In our case matrices are stored in row-major order instead of column-major order used in the BLIS implementation ([1]). One of the ways to address it is to accordingly change the order of the loops of the loop nest. However, it makes elements of the matrix A to be reused in the innermost loop and, consequently, requires to load elements of the matrix B first. Since the LLVM vectorizer always generates loads from the matrix A before loads from the matrix B and we can not provide it. Consequently, we only change the BLIS micro kernel and the computation of its parameters instead. In particular, reused elements of the matrix B are successively multiplied by specific elements of the matrix A .

Refs.:
[1] - http://www.cs.utexas.edu/users/flame/pubs/TOMS-BLIS-Analytical.pdf

Diff Detail

Repository
rL LLVM

Event Timeline

gareevroman retitled this revision from to [Polly] Change the loop order of micro and macro kernels.
gareevroman updated this object.
gareevroman added a subscriber: pollydev.
gareevroman updated this object.Oct 16 2016, 1:02 AM
grosser edited edge metadata.Oct 17 2016, 10:15 PM

Hi Roman,

the general direction looks fine to me. Two questions:

  • Can you add comments that explain why this interchange is done?
  • How does this impact performance on your system?
gareevroman updated this object.
gareevroman edited edge metadata.

Hi Roman,

the general direction looks fine to me. Two questions:

Hi Tobias,

thanks for the comments!

  • Can you add comments that explain why this interchange is done?

Maybe we could extend the comments of ScheduleTreeOptimizer::optimizeMatMulPattern. I've done it in the new version of the patch.

  • How does this impact performance on your system?

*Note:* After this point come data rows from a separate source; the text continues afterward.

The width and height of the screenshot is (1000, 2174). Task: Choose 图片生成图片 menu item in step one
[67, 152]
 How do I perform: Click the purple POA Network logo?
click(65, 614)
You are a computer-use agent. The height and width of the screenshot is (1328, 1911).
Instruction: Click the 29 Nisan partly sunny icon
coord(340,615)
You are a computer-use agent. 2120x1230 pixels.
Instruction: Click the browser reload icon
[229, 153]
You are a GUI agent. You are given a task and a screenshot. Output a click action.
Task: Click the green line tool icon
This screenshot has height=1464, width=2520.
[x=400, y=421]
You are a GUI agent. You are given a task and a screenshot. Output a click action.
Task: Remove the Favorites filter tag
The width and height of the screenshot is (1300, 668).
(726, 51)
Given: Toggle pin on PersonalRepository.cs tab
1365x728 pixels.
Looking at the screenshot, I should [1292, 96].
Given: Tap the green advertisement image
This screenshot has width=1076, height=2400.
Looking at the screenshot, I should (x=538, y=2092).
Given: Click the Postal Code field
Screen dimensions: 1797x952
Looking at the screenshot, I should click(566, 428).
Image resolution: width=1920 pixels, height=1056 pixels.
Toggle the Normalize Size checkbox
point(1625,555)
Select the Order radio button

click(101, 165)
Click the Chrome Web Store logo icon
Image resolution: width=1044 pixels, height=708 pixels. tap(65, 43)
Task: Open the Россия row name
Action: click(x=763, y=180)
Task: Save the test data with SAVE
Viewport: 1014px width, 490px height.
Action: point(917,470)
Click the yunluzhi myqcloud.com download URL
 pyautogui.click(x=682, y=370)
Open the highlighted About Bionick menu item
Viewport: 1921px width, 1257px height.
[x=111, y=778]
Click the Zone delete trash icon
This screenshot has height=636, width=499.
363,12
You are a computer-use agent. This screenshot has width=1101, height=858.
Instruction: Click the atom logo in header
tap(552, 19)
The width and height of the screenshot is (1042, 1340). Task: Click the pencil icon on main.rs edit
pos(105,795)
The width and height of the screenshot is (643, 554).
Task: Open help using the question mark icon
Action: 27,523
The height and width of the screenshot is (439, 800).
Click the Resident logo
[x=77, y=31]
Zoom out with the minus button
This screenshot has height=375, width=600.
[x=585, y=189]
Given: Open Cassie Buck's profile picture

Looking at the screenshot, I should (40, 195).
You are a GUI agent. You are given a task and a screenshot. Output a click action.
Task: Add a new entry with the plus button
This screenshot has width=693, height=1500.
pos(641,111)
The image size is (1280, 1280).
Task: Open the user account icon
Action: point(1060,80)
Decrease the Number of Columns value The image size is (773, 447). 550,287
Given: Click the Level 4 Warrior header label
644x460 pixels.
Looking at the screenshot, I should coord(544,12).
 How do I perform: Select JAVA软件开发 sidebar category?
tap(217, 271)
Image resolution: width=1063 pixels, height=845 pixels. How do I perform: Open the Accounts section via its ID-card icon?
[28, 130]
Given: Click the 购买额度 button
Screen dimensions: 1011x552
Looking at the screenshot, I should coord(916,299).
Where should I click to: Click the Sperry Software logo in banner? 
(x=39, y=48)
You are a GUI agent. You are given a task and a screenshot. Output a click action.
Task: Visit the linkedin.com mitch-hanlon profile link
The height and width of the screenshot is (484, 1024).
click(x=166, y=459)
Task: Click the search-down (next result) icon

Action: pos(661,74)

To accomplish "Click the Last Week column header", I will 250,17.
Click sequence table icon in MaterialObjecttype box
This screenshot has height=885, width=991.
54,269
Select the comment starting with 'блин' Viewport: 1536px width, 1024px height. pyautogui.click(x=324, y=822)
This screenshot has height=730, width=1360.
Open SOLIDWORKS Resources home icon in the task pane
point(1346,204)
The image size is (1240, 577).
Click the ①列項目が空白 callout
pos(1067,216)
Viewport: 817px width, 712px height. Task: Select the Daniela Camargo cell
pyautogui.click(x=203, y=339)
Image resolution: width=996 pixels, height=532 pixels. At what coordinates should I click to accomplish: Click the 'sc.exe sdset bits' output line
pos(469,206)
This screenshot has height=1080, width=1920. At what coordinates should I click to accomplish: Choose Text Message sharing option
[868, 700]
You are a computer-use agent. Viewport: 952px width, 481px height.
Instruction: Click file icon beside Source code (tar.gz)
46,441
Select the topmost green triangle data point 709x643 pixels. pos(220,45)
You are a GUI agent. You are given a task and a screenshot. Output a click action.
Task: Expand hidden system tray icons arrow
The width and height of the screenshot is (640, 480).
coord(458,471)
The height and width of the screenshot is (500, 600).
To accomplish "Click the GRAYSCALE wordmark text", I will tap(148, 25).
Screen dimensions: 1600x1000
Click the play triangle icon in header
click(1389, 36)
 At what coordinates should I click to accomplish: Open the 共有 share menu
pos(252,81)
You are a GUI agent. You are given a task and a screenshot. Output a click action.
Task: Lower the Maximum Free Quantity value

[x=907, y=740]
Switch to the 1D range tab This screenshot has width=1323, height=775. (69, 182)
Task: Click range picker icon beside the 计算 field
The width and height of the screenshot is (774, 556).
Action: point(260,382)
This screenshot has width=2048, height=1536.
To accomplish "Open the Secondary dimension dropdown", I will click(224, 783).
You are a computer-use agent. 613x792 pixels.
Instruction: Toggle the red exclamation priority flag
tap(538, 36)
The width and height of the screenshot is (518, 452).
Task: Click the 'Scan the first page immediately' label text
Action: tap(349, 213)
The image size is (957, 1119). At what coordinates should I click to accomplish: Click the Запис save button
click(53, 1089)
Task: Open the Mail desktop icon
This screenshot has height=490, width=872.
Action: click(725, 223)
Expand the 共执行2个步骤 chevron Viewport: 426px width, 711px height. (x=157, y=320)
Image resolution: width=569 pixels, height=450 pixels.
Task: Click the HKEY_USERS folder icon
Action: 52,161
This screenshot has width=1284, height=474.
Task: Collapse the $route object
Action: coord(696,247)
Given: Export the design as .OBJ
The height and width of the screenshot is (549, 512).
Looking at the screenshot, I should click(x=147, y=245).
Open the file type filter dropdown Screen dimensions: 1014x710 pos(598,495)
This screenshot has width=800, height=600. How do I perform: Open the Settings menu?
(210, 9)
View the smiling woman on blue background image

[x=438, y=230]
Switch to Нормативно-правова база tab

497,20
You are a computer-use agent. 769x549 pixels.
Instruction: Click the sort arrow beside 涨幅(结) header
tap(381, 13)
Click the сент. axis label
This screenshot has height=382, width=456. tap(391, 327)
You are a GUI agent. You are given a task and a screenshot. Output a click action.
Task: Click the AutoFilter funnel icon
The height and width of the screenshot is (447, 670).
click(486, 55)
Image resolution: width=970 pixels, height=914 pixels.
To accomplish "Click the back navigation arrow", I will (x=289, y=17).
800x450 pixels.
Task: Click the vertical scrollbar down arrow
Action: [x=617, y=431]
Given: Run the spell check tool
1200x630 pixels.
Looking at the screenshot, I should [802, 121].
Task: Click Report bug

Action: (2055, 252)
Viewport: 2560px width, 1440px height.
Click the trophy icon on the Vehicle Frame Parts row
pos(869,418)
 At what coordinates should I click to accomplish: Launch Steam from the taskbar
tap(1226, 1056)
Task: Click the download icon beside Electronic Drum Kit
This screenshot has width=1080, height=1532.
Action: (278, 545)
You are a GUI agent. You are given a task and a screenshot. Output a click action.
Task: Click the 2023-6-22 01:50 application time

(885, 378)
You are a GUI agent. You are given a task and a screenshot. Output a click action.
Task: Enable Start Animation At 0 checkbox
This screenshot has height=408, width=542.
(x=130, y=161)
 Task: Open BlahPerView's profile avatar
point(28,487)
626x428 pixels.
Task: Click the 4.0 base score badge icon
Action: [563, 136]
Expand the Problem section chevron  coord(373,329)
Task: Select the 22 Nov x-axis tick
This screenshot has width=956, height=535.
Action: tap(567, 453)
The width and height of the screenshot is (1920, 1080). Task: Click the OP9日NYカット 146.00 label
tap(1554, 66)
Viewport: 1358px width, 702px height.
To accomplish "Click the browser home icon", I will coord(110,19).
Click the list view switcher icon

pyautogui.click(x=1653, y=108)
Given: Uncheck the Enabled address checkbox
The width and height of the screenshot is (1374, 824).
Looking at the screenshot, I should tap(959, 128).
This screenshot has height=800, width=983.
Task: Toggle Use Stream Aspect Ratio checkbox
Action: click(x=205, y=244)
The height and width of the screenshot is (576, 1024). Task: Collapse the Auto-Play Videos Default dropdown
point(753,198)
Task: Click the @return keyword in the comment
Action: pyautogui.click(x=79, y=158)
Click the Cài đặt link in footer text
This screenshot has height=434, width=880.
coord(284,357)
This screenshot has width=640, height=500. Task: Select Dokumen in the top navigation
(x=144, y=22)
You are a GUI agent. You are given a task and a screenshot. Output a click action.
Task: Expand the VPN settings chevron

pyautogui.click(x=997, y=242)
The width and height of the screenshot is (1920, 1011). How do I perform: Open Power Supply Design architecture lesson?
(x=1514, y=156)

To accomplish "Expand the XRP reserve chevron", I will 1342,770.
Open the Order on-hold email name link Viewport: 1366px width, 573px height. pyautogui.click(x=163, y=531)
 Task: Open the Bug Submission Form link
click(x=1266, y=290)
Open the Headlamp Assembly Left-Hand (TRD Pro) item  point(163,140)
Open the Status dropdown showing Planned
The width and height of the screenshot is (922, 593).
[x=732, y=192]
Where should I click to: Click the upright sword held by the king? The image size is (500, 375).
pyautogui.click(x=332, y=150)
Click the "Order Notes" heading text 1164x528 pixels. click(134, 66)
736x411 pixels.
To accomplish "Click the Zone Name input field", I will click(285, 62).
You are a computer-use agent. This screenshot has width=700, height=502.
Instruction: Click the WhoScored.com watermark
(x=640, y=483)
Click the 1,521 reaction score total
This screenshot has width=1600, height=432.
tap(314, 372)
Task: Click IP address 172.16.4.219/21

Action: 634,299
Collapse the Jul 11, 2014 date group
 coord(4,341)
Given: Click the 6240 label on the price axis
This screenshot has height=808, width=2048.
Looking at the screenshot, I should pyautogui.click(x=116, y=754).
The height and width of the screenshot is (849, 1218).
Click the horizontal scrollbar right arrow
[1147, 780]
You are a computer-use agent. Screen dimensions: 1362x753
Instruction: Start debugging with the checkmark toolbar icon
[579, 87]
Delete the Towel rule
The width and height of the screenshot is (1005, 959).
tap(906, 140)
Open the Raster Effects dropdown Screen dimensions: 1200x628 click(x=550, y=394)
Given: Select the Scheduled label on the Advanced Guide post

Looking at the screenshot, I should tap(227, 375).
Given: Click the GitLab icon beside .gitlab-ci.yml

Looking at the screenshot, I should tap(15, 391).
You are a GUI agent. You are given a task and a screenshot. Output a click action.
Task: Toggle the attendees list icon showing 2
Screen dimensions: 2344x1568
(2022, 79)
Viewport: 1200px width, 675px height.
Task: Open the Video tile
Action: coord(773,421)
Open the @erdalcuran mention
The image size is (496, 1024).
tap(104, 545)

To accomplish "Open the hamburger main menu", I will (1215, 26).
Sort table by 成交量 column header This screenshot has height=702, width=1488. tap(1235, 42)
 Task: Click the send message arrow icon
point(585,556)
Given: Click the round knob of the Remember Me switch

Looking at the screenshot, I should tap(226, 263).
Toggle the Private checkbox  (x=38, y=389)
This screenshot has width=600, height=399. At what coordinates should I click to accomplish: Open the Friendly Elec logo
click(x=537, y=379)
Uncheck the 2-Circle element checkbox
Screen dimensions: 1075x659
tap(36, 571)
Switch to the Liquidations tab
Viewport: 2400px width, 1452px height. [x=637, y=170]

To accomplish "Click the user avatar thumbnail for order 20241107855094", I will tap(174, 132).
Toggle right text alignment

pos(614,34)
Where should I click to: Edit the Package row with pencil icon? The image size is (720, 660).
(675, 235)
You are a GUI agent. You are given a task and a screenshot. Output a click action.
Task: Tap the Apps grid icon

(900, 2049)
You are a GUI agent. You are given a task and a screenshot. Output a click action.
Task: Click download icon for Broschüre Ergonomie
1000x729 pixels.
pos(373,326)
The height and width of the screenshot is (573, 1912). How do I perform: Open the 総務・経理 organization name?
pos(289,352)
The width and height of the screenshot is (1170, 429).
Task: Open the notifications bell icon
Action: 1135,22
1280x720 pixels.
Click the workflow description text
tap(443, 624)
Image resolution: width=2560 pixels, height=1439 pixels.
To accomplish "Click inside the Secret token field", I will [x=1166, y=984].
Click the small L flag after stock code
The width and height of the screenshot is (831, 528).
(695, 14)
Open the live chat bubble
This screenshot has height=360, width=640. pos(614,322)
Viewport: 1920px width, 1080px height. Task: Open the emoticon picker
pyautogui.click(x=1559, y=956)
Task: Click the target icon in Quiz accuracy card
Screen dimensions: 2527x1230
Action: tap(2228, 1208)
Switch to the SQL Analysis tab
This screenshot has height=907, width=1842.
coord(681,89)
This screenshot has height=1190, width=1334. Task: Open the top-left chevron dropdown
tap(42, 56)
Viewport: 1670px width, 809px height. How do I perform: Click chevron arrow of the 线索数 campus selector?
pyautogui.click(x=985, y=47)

I've added this information to the summary. This patch helps to attain 40.45% of theoretical peak. However, determination of optimal values of the Nc parameter will help to attain 77,74% of theoretical peak.

Hi Roman,

sorry for the delay. I think the documentation clearly needs to be more extensive here. At the very least you should include the comment from the commit message in the source code. More importantly, it would be good to explain precisely what [1] assumes, what the LLVM vectorizer does, how this differs and with what changes to the algorithm in [1] we take care of this difference.

Best,
Tobias

gareevroman updated this object.

Hi Roman,

sorry for the delay. I think the documentation clearly needs to be more extensive here. At the very least you should include the comment from the commit message in the source code. More importantly, it would be good to explain precisely what [1] assumes, what the LLVM vectorizer does, how this differs and with what changes to the algorithm in [1] we take care of this difference.

Hi Tobias,

thanks for the comments! I've tried to address them.

grosser accepted this revision.Dec 15 2016, 3:49 AM
grosser edited edge metadata.
This revision is now accepted and ready to land.Dec 15 2016, 3:49 AM
This revision was automatically updated to reflect the committed changes.